Jakie są Wasze postanowienia na ten rok? Jesteście ich zwolennikami, czy może zupełnymi przeciwnikami? Napiszcie niżej, czy stawiając sobie jakieś cele, na poprzednie lata udało Wam się któryś spełnić.

17 komentarzy:

  1. Swoją listę postanowień na 2017 rok wypisałam już 1 stycznia i mam nadzieję, że będę trzymać się jej przez cały rok. :D

    OdpowiedzUsuń
  2. Ja nigdy nie mam postanowień noworocznych - uważam, że jeśli chce się coś zmienić lub postanowić, to trzeba zrobić to TERAZ, a nie od jutra, od poniedziałku, od 1 stycznia :)
    Pozdrawiam! <3

    ab-photographs.blogspot.com

    OdpowiedzUsuń
  3. Że też nie zmarłaś w tej stylizacji! Piękne światło udało Ci się uchwycić :)

    http://zpamietnikablondynki.blogspot.com

    OdpowiedzUsuń
  4. Ja się nie bawię w postanowienia :D Świetne zdjęcia ;)
    Pozdrawiam, Weronika
    xoxo

    OFFICIAL blog of Weronika

    OdpowiedzUsuń
  5. świetny look. kocham koszulki od Ralpha ! :)
    http://stylishfashionbylu.blogspot.com/

    OdpowiedzUsuń
  6. Super blog! Zdecydowanie zostanę na dłużej! Obserwuję :))
    http://beciaem.blogspot.com/

    OdpowiedzUsuń
  7. Właśnie, trzeba zacząć od teraz, a nie od jutra czy nowego roku :)

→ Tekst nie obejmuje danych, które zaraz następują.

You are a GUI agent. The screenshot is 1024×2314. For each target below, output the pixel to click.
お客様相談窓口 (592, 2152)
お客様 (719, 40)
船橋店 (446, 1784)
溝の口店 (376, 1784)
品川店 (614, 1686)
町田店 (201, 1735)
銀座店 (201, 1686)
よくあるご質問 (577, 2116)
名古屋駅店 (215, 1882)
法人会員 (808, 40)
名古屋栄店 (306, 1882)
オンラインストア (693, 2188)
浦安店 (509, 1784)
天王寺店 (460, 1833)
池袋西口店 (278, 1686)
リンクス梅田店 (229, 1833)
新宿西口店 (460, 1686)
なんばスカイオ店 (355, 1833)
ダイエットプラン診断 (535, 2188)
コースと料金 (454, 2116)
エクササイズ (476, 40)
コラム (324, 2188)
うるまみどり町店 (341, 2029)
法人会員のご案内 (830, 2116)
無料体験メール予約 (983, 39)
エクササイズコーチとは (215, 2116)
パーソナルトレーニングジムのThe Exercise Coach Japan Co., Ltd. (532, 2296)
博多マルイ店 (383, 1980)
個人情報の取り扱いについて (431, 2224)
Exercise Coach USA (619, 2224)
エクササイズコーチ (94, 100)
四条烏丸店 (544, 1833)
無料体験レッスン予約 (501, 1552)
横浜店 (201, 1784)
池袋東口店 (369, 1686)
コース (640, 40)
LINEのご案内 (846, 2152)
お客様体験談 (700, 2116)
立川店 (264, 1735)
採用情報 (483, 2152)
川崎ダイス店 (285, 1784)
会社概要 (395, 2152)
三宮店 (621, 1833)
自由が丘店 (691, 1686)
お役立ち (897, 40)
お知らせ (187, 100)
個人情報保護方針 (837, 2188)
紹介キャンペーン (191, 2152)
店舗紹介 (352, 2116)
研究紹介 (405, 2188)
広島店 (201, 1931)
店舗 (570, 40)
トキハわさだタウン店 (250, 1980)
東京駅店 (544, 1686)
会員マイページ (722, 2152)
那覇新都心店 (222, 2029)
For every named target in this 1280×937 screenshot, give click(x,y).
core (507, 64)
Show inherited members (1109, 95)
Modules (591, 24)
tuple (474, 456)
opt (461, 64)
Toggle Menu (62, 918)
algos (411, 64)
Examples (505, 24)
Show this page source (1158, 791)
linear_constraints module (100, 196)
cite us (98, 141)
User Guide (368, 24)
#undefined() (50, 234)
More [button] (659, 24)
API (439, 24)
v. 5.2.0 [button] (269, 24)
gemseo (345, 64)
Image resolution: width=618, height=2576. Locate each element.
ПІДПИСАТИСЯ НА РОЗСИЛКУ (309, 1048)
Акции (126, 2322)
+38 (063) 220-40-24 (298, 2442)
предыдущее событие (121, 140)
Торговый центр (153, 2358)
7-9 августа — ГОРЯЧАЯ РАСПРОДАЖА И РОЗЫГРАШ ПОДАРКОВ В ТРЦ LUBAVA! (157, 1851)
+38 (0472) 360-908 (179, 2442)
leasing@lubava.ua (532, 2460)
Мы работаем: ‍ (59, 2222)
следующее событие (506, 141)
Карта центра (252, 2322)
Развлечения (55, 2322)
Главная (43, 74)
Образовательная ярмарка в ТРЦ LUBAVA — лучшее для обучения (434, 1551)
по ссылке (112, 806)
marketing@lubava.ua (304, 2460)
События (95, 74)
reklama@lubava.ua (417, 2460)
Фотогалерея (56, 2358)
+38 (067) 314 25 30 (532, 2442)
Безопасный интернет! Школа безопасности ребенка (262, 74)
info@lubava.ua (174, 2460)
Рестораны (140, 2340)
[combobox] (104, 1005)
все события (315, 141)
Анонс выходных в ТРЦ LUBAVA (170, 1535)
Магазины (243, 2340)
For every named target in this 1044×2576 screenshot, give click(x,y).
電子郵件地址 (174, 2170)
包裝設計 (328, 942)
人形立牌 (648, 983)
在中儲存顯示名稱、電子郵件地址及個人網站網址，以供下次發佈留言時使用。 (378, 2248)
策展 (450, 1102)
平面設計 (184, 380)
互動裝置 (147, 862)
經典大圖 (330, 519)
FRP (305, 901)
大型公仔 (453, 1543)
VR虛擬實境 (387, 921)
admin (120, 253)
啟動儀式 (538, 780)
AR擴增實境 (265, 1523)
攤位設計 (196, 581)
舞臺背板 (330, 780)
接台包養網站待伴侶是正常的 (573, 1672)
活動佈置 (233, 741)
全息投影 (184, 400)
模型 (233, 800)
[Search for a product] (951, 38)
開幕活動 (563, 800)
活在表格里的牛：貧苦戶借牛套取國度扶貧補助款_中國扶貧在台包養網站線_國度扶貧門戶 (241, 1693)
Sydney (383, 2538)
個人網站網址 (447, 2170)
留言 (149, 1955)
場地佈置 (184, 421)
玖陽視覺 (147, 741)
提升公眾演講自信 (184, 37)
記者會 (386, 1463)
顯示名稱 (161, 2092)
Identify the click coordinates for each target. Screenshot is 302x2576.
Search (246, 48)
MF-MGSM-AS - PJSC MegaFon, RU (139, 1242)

    http://seethelifeofthisbetterparties.blogspot.com/

    OdpowiedzUsuń
  8. Gratulacje, że wytrzymałaś i nie poddałaś się przez te 3 lata!
    Mój Blog - klik!

    OdpowiedzUsuń
  9. No i właśnie dlatego ja nie mam czegoś takiego jak postanowienia.
    Jak uznam, że powinnam coś zrobić, to to zrobię i tyle.
    Śliczne zdjęcia, idealne to światło :)

    http://live-telepathically.blogspot.com/

    OdpowiedzUsuń
  10. Ale masz piękne włosy, zazdroszczę :)

    OdpowiedzUsuń
  11. Śliczne zdjęcia ♡ Gratulację wytrwałości, trzy lata to już naprawdę dużo :*

    OdpowiedzUsuń
  12. Genialne, ciepłe zdjęcia. :) Każdy czas jest dobry na zmiany, pod warunkiem, że człowiek ruszy cokolwiek. Same postanowienia bez czynów niewiele są warte. :)

    W wolnej chwili zapraszam do siebie:

    www.NKFN.pl

    OdpowiedzUsuń
  13. Z czasem nauczyłam się, że najważniejszym i jedynym postanowieniem noworocznym powinno być dążenie do tego, aby być szczęśliwym i nie krzywdzenie lekkomyślnie i z premedytacją innych ludzi.

    Zapraszam:
    http://douceurvoix.blogspot.com

    Będę wpadać ;)

    OdpowiedzUsuń
  14. Świetny post! Oby tak dalej i przepiękne włosy zazdroszczę ♥
    Pozdrawiam i zapraszam - http://xgabisxworlds.blogspot.com/ :)

    OdpowiedzUsuń
  15. Ja swoją listę postanowień wymyśliłam w głowie jeszcze przed Nowym Rokiem jednak zapisałam i udoskonaliłam ją całkiem niedawno. http://moose-cosmetics.blogspot.com/

    OdpowiedzUsuń
  16. masz cudownego bloga i piękne zdjęcia! będę tu zaglądać :*

    bymaajlena.blogspot.com

    OdpowiedzUsuń

Każdy komentarz jest dla mnie bardzo ważny, motywuje mnie do dalszej pracy :)
Gdy zaobserwujesz-napisz. Na pewno się odwdzięczę!